Mas a estória não pára aí. Como uma cebola, a Internet compõe-se de várias camadas, umas apoiadas sobre as outras, cada qual representando um obstáculo entre os dois opostos -- de um lado as ferragens, intrincados circuitos e chips -- do outro, engenhosos ambientes de software que oferecem ao navegante digital o conforto das interfaces amigáveis. Existem todavia uns poucos indivíduos que conhecem, senão todas, muitas das camadas intermediárias dessa cebola. Sabem para que servem, como funcionam, como interagem e como contribuem para o funcionamento do todo. Na útlima camada, bem perto do usuário final, existem os conhecedores de HTML, Java e ActiveX, linguagens com que se produz as páginas Web que tanto nos fascinam. O habitante mediano de um mundo virtual nem imagina que tanto saber está por trás de seu brinquedinho.

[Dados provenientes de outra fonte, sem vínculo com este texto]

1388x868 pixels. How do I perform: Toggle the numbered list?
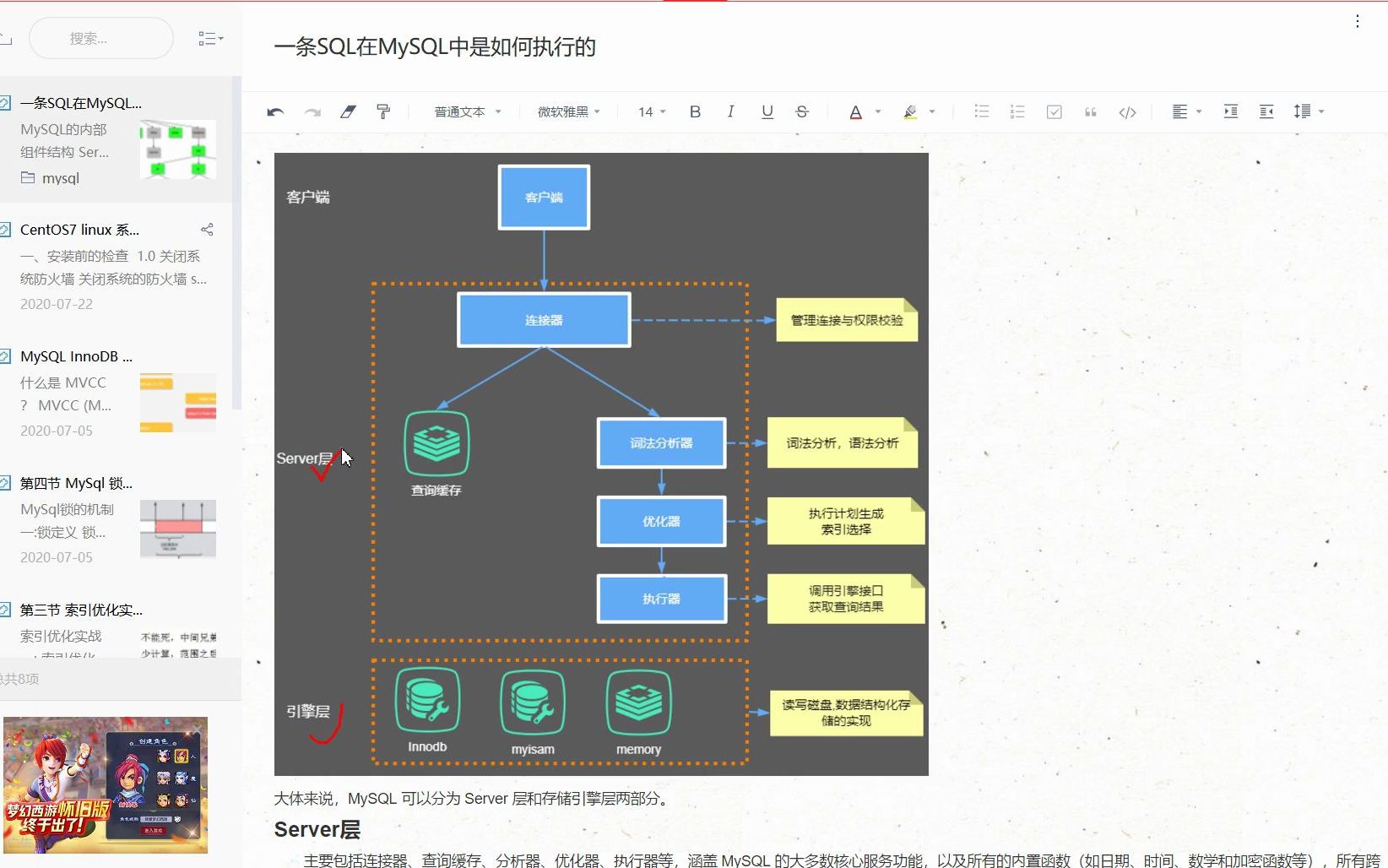(1017, 111)
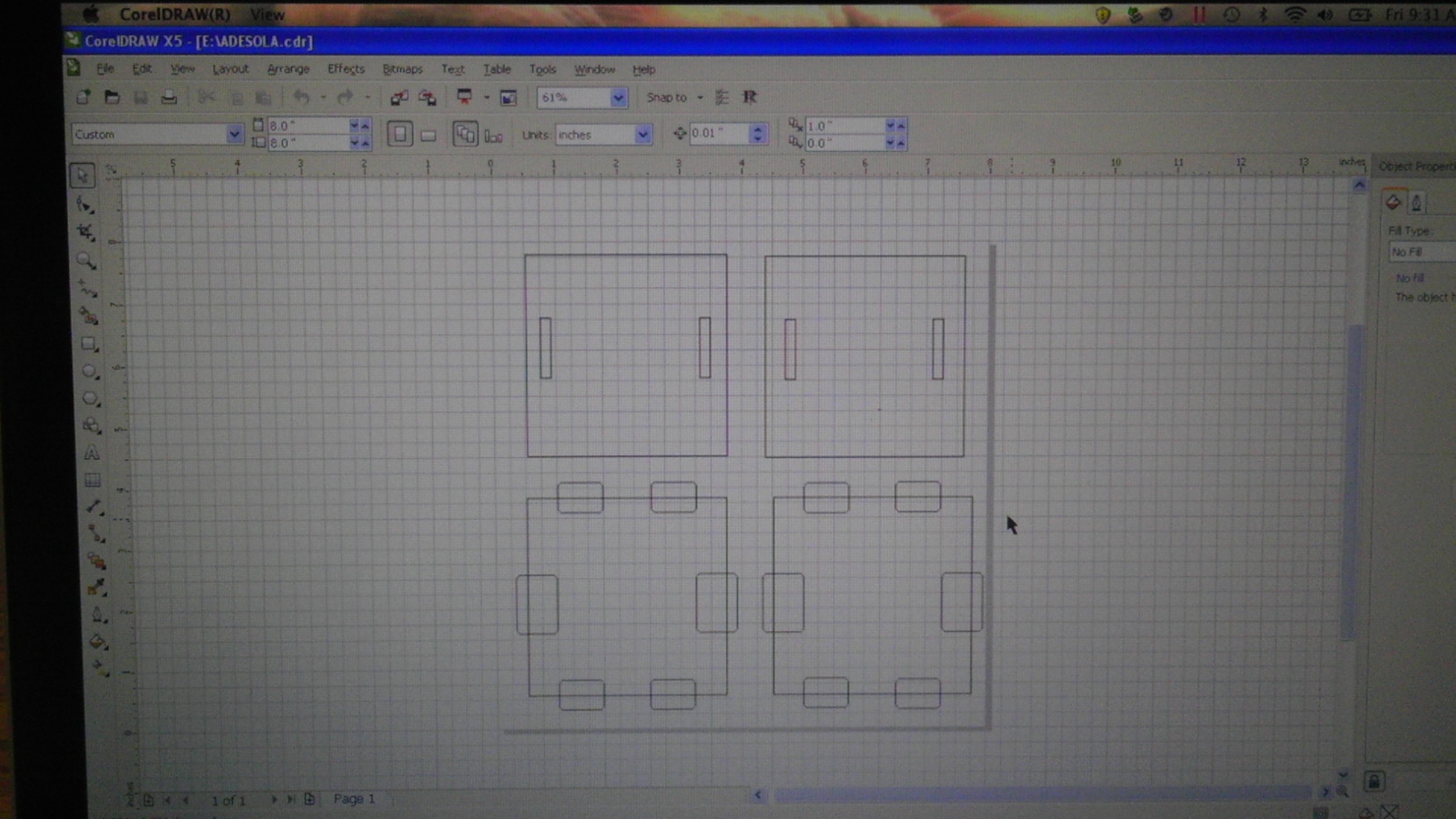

Mas e do outro lado, na primeira camada? Quem manda lá é o engenheiro de sistemas, senhor absoluto do paradeiro dos elétrons que não param de zunir máquina adentro. Mais adiante temos o mago do Unix, monarca de uma das camadas médias da nossa cebola. Conhecido como Unix Wizard, ou por vezes Unix Guru, esse misterioso personagem normalmente desempenha a função de administrador do site. Ou então, atraído pelo lado negro da Força, marca presença atuando como hacker. Em qualquer dos casos, acumula uma quantidade brutal de conhecimentos técnicos, com os quais nem sonha o novato adepto do chat compulsivo. Se o mago veste o manto branco, conhece e corrige as fraquezas do sistema, ergue paredes de fogo contra invasores mal intencionados e dorme agitado suas curtas noites, sonhando em como otimizar a performance de seu site Internet. Ele se bate com roteadores, cabos, links, comutadores e modems e nem sempre leva a melhor. Por outro lado, se o expert habita os antros úmidos e sombrios dos invasores e vândalos digitais, passa seu tempo a bolar formas destrutivas de penetração e semeadura do caos.

O poder que um desses gurus tem na mão é muito maior do que se pensa. Por exemplo, eu mesmo já presenciei um desses cidadãos superpotentes se conectar ao mundo virtual AlphaWorld como o mais insuspeito Avatar e provocar intencionalmente uma falha no software, identificando uma pequena brecha no sistema e nela mergulhando graças a um sem-número de habilidosos macetes. Trouxe ao fim, como troféu, o arquivo de passwords do vulnerável site, devidamente crackeado logo em seguida, revelando segredos de um monte de usuários mortais descuidados que escolheram palavras-chave triviais como senha de acesso.

Por enquanto, os mundos virtuais ainda são apenas brincadeiras grosseiras. Porém, é somente questão de tempo até que se tornem mais e mais parecidos com a realidade. Seus habitantes viverão em modo digital grande parte de seu tempo real. Vão estabelecer vínculos, vão efetuar transações, negócios, fazer pagamentos e trocar confidências.

Como sempre, informação é poder e sempre haverá um Unix Wizard, gigante em seus conhecimentos, alerta mas silencioso, muito poderoso e sabendo mais do que a massa ignara. Nós, mortais de passagem pelo mundo digital que ele domina, ficamos à mercê de suas intenções. Se quer, nos salva e protege. Se preferir, nos destrói.